- [読解文]

┏━━

生きるということが個人的な経験の積み重ねにあるとしたら、それは、言葉にしようとしても逃げて行ってしまう。私たちが生きる意味を捕まえるとしたら、それは、生きているという、その経験にただ包み込まれて感じるしかない。
経験としての感覚に立ち戻ること。その方法の一つに、マインドフルネスがあるかもしれない。呼吸や心拍や、自分の身体的な重さを意図的に感じていく過程は、生きているというその経験を体感する方法のひとつかもしれない。あるいは生活史に立ち戻ることもひとつかもしれない。
「中学生の時は、部活に打ち込みました」という体験は、比較的平凡なものかもしれない。しかし、実際にそれを経験した本人にとっては、身体的苦しさや友情や達成感、あるいは挫折といった、様々な経験を内包した、かけがえのない豊かな体験であるはずだ。言葉にするとありきたりなその経験の中に、生きる意味につながる余白があふれている。
もちろん部活だけではない。個人的な体験は言葉にならない余白がある。
学生時代にお笑いコンビを組んだこと、修学旅行、家族の食卓、失恋。それぞれはありきたりで、平凡な体験であったとしても。
経験を共有すること
私たちが、完全に一致した経験を持つことはどのくらい可能だろうか。私と誰かが、ある場所で、その瞬間に、一つの経験をしたとする。このとき、私たち二人がその経験を「あの状況」と指し示すとき、それが指し示すこころの動きは、限りなく一致するだろう。しかしそれは極々一瞬に過ぎない。「あの状況」の持つ意味は、その後の二人の経験によって違う意味がもたらされる。例えば私が相手に片思いをしていたとしたら、「あの状況」には「甘酸っぱい」思いが加味されているかもしれない。一方相手のほうでは全くそんな気持ちはなく、後から人づてに私の片思いを聞いたとしたら、「あの状況」に「気まずく、居心地の悪い思い」が付加されるかもしれない。そのような意味の付加は経験の直後からすでに始まってしまう。「あの状況」に至るまでの思考や感情や経験が、次々に意味を付加していくから。
しかし、その一瞬に、一致して経験できていたことは重要な意味を持ちうる。なぜなら、言葉で共有される情報に比して、共有された体験は圧倒的に同じものであるから。
私のこれまでのやり方では、その体験をどのように行うかは、面接の中に取り入れられてはいなかった。マインドフルネスにせよ、なんらかの「経験」にせよ、それを体験することは常に面接の外にあった。
対話実践が埋める最後の1ピース
対話実践は、私のやり方の最後の1ピースを埋めてくれる予感がある。
対話実践では、声を重視する。
デリダによるまでもなく、話されたこと(パロール)は、書かれたもの(エクリチュール)とは異なる。話されたこと、その音声は、声の届き、声が消える前の、その一瞬にしか存在しない。自らの声を聴き、他者の声を聴くという行為は、必然的に、一致した体験として経験される。声に注意を向けて積極的に体感することは、書かれた言葉になるときに削られる、その前の、生の経験を共有することになる。
対話実践では、前提としての言葉を持ち込まない。
前提として、相手を何かのカテゴリーに落とし込むことは、声の放たれたそのスペースにある”声”を、持ち込まれた言葉の形に削り取ってしまう。前提として持ち込まれた言葉とは病名や、症候や、一定の理論に基づく解釈である。

┗━━

- [資料一覧]
┏━━

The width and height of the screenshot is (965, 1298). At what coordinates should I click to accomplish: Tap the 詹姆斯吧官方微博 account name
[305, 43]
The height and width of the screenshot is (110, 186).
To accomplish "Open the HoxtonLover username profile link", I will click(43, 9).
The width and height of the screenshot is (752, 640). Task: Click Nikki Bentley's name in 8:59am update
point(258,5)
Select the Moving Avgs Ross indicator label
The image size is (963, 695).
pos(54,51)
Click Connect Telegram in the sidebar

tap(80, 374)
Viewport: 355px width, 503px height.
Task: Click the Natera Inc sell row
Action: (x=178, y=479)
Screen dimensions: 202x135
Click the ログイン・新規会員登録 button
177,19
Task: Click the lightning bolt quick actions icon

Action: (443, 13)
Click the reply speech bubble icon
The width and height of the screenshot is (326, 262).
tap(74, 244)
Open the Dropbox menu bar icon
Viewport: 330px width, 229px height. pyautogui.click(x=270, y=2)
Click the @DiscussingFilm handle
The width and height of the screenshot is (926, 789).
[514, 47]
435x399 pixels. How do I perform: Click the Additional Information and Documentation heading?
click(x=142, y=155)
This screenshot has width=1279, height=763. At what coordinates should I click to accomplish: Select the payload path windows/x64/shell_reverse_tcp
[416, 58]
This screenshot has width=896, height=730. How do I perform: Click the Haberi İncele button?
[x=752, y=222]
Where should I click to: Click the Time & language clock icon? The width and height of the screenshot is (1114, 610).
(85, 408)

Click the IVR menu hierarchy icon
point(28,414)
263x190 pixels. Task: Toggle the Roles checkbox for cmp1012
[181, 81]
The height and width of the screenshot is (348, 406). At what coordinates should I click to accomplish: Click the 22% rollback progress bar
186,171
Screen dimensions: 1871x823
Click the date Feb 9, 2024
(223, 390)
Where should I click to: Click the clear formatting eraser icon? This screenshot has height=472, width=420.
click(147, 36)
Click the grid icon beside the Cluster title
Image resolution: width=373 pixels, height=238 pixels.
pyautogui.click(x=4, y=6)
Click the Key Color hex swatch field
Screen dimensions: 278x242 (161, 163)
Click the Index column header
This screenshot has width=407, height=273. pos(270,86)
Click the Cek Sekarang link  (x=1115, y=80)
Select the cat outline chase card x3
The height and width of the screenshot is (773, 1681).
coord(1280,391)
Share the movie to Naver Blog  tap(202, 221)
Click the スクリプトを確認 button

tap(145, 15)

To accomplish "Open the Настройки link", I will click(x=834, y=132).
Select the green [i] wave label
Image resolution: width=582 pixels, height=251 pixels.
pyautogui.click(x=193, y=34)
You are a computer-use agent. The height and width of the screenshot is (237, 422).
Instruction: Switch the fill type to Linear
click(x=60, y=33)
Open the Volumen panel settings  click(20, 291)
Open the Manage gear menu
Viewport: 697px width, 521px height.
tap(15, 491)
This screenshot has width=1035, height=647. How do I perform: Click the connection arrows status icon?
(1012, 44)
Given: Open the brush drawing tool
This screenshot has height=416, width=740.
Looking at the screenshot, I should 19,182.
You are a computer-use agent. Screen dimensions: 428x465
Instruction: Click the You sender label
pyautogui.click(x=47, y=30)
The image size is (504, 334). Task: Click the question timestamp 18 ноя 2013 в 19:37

┗━━

- [課題]
A) 読解文の一文「対話実践は、私のやり方の最後の1ピースを埋めてくれる予感がある。」を英語に訳してください。
B) 生きる経験と対話実践について述べた読解文の続きを、最後の一文の後から書き進めてください。

- [解答]
A) I have a feeling that dialogue practice will fill in the last piece of my approach.

B)
未だ言葉を持たない経験に新たな共有言語生み出すこと
(Seikkula 2016)
オープンダイアローグワークショップ資料対話に参加している者同士が「意味」を共有し、そこで交わされる言葉を「生きた言葉」していく。
(本山智貴 オープンダイアローグとパーソンセンタード・アプローチ 両者の比較から見た対話の可能性)
「戦略的な介入から離れること(開かれた対話と未来)」も重要である。これは「精神科医の戦術・戦略ノート」という本を出している身からするとつらい。実際には対話実践では全く戦略を持たないわけではない。対話の場を、治療的に働かすために行う”準備"については、十分に戦略的といえる。これは、実は私のこれまでのやり方と、むしろ一致しているように感じている。私たちの言葉、あるいは”声”がうまく患者さんに沁みるのは、簡単ではない。十分に時間をかけられる初診時か、患者さんがまさに困っている例えば時間外受診のとき。通常の外来では、その時を待ち、鉄は熱いうちに打ての、まさに熱くなる瞬間を狙いすます必要がある。そのために私たちは治療の場に踏みとどまり続ける必要がある。
つまり精神療法とは、端的には治療者を治療関係にとどまらせる技術、ということができるのです(精神科医の戦術&戦略ノート P.147)
これは対話実践での、以下のような考え方と一致しているように思う。
セラピストに求められるのは何らかのプランを保持してそれを実行するような技術ではなく 一瞬にして消えてしまうような絶好の機会を待つ技術である
(矢原隆行 会話についての会話と観察の観察)
対話実践が治療的になるのはどんな時か?なぜ治療的になるのか?
この問いについてはこれから学べることを期待している。予測としては、たびたび引用されるバフチンの言がある。
”The most terrible thing for a voice or a human being is to be left without an answer”-‐Bahtin
すべての声が、応えられることを求めているとすれば、どのような声も拾うということは、治療として働くだろう。治療的効果を阻害しないためには、あらゆる声が、敬意を持って受け入れられる必要がある。敬意(respect)と好奇心(curiosity)を持った態度で応答していくこと。
治療の場では、言葉であることよりも、声であることが重要だろう。なぜなら、声は、その場限りで消えてしまい、時間も場所も「今ここで」しか存在しえないから。声に注意を向けることは、その時その場所で起きている現象を、体験として共有することにつながる。
対話実践とは何か
現時点での私の理解は次のようになる。
対話実践とは、面接の場を、参加者に共有される経験の場にしていく技術である。その技術は、面接の場には持ち込まれず、場に臨むためのこころのありようを形作る準備として利用される。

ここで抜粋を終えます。